» **TRY IT**:
Copy exactly the lines of the records below, and only those lines, beginning with the line that contains "Shipping (17, 354)" and ending with the line that contains "Click here for the manual [link] (61, 1387)".

» **SOURCE MATERIAL**:
□ □ □
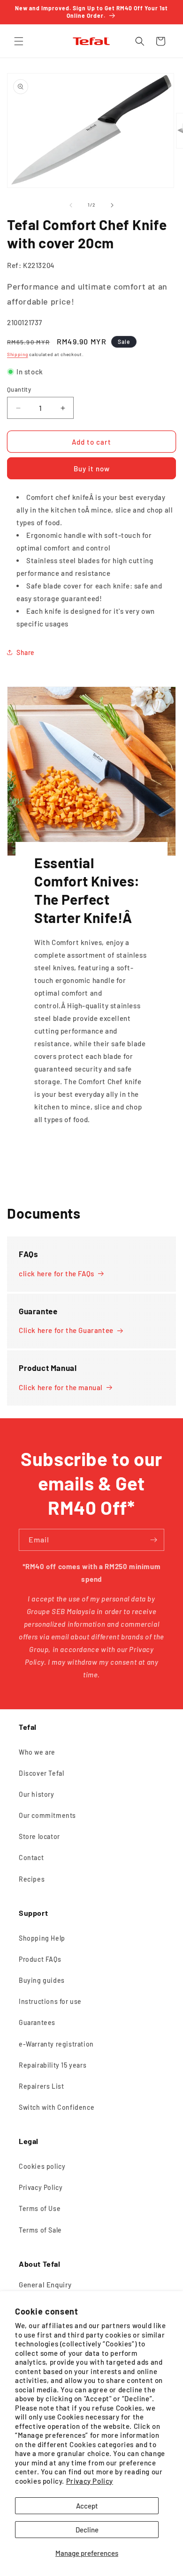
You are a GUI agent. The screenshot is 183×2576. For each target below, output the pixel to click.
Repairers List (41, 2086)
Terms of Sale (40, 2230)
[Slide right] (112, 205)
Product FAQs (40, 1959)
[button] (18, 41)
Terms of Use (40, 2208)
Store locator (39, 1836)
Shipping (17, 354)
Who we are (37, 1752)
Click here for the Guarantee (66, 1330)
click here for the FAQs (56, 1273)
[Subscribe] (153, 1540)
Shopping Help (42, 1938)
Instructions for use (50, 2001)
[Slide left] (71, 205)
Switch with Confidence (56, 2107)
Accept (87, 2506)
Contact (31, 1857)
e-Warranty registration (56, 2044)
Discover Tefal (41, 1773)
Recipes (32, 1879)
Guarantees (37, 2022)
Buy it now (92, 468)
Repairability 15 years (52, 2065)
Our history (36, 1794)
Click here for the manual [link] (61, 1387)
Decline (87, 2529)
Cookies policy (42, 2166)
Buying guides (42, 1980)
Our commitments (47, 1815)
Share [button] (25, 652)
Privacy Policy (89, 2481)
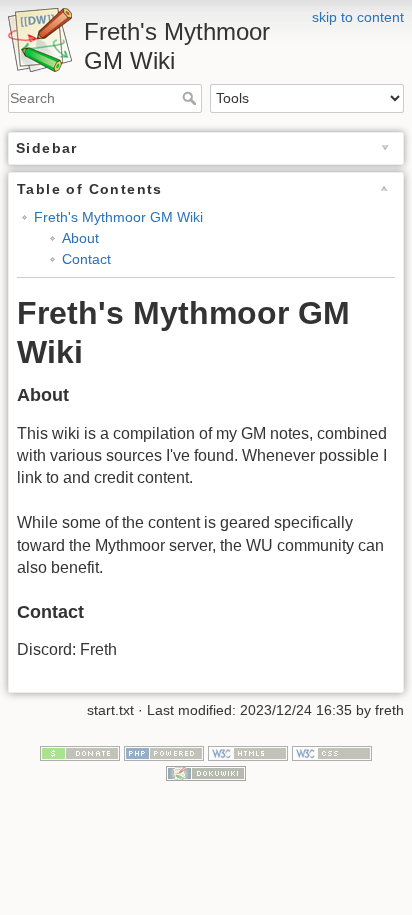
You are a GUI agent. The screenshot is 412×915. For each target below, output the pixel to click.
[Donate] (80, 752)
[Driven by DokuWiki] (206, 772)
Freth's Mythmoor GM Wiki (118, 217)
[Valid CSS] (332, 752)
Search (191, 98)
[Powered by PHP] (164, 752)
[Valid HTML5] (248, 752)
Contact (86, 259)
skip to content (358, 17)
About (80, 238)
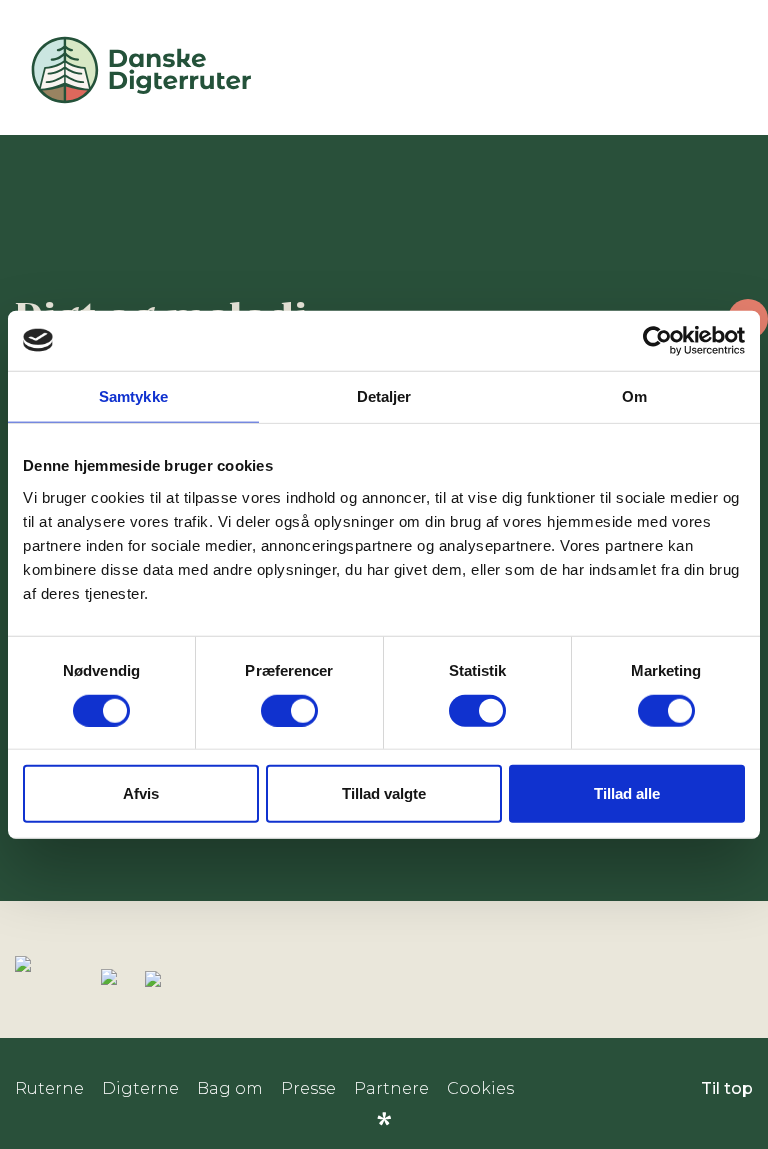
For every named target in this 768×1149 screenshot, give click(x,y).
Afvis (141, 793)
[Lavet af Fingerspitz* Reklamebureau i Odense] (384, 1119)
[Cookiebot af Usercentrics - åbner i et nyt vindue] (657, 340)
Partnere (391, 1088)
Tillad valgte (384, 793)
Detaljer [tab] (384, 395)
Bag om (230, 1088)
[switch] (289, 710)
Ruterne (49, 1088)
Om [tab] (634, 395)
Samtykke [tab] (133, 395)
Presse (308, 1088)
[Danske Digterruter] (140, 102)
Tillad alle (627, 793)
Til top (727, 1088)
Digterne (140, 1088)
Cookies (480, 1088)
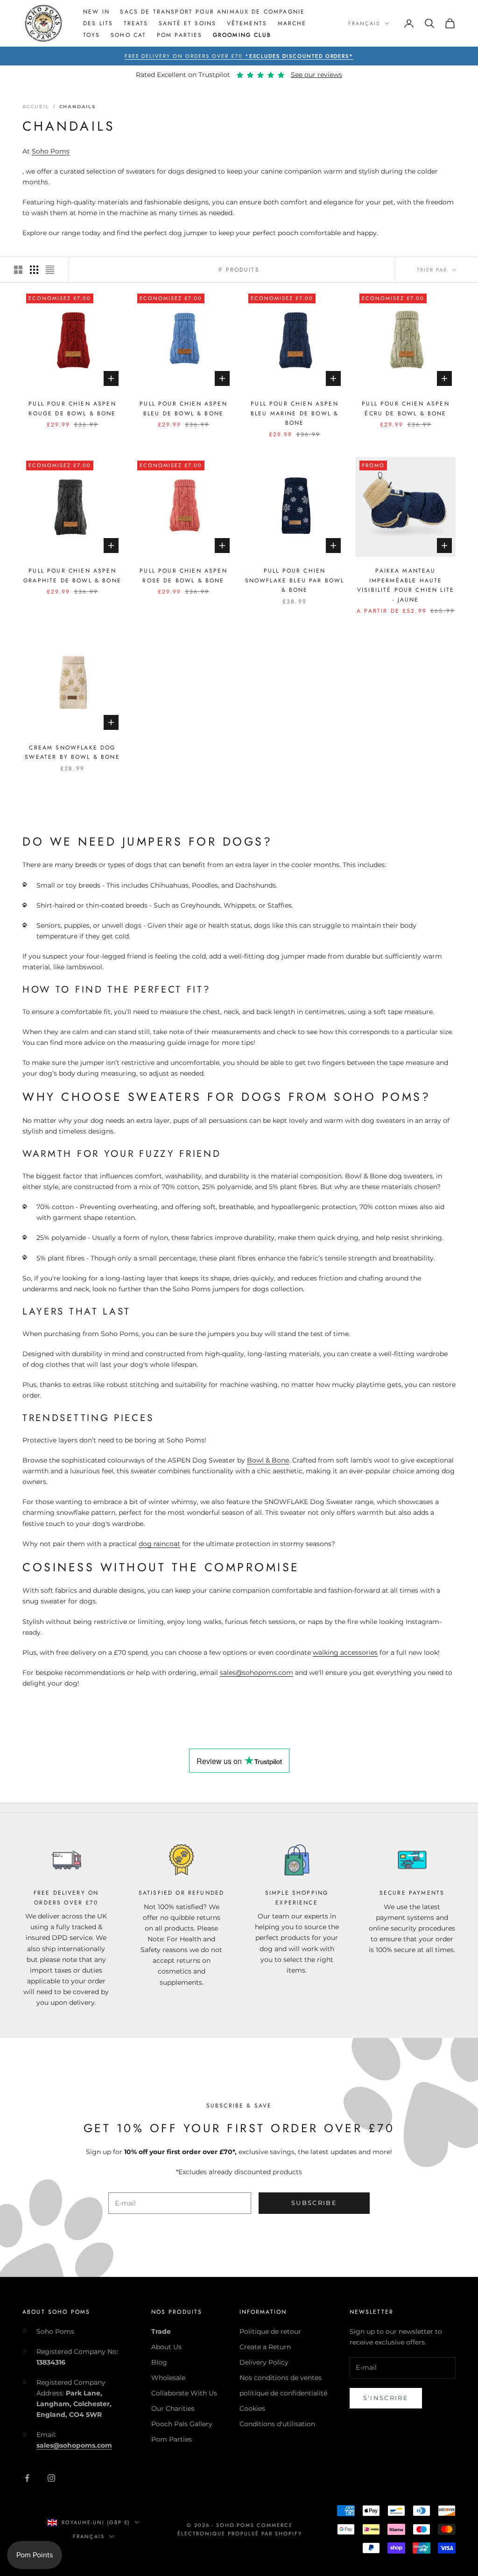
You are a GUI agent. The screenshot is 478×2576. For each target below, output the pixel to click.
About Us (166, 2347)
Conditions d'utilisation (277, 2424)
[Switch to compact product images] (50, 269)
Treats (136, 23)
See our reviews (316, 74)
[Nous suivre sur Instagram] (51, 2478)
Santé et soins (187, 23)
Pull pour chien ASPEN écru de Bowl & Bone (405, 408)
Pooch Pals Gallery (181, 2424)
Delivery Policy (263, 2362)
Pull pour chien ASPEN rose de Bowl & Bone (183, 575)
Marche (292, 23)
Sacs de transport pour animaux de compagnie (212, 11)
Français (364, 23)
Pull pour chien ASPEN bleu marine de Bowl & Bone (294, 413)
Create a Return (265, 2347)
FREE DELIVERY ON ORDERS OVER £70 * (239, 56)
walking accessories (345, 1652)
□ □ □
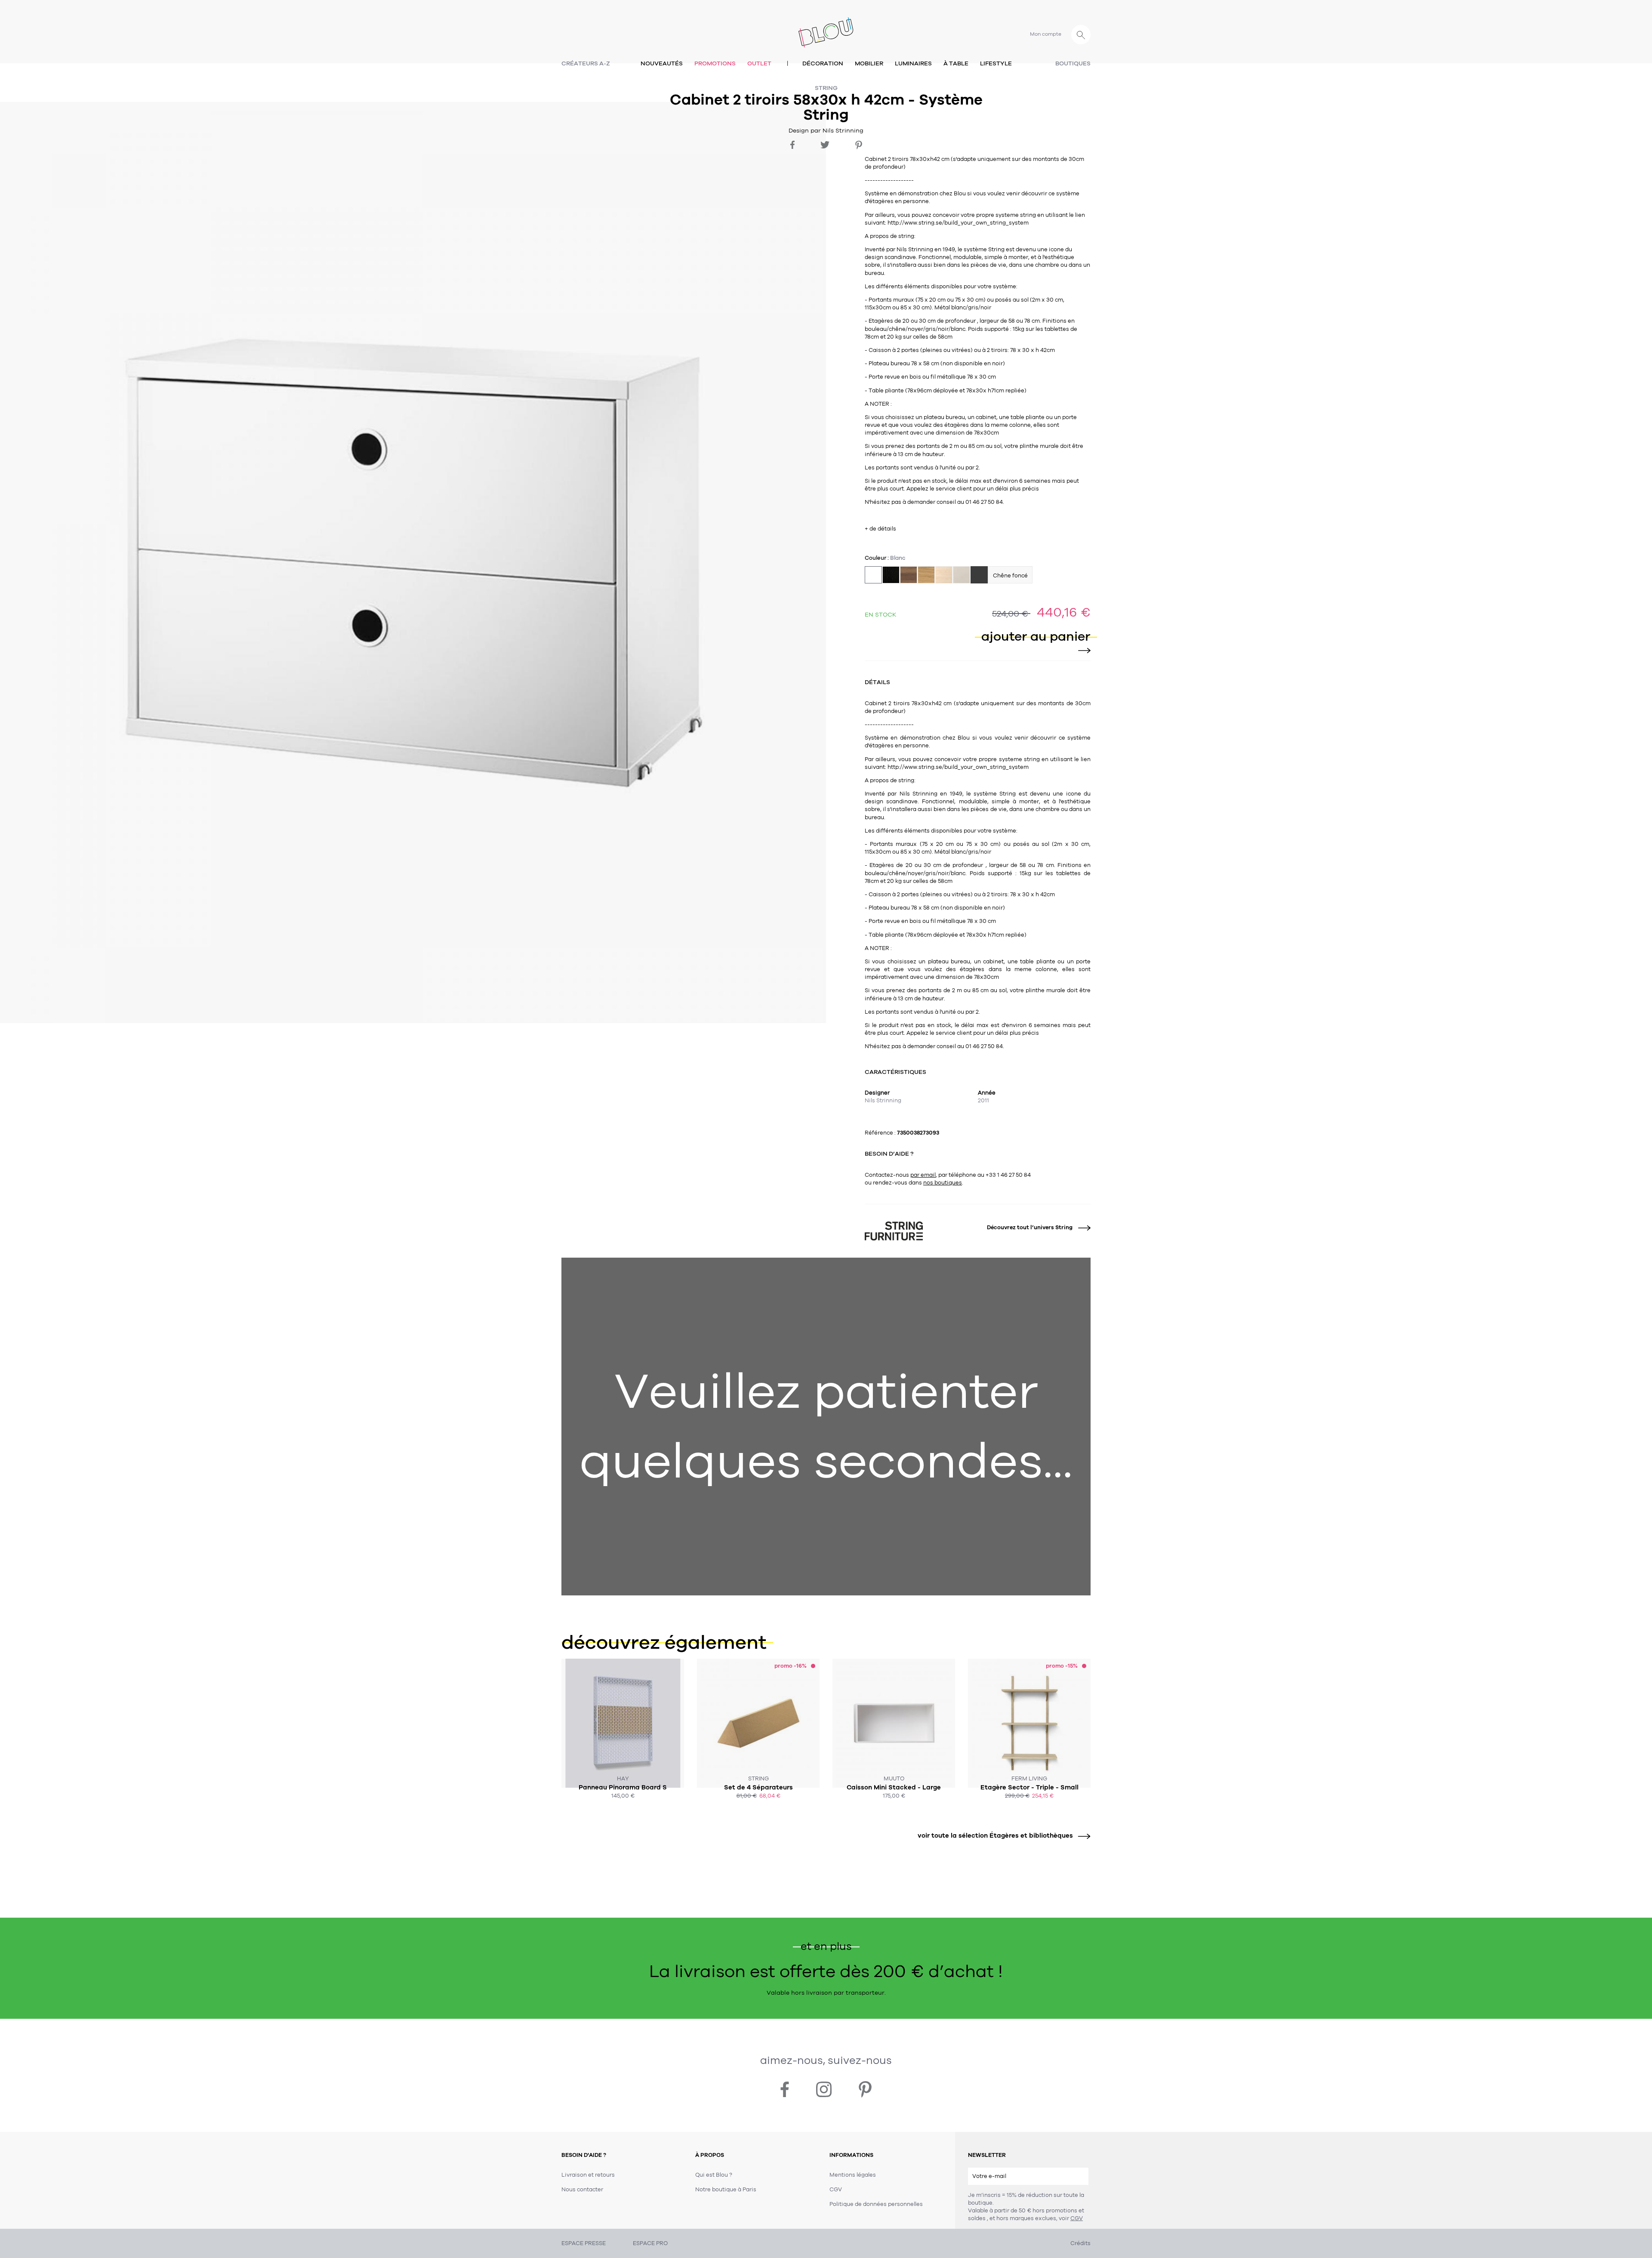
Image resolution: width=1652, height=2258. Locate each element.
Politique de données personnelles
□ □ □
» **WRITTEN RESPONSE**:
Shipping (17, 354)
Who we are (37, 1752)
Click here for the Guarantee (66, 1330)
click here for the FAQs (56, 1273)
[Subscribe] (153, 1540)
Shopping Help (42, 1938)
Instructions for use (50, 2001)
[Slide left] (71, 205)
Switch with Confidence (56, 2107)
Accept (87, 2506)
Contact (31, 1857)
e-Warranty registration (56, 2044)
Discover Tefal (41, 1773)
Recipes (32, 1879)
Guarantees (37, 2022)
Buy it now (92, 468)
Repairability 15 years (52, 2065)
Our history (36, 1794)
Click here for the manual [link] (61, 1387)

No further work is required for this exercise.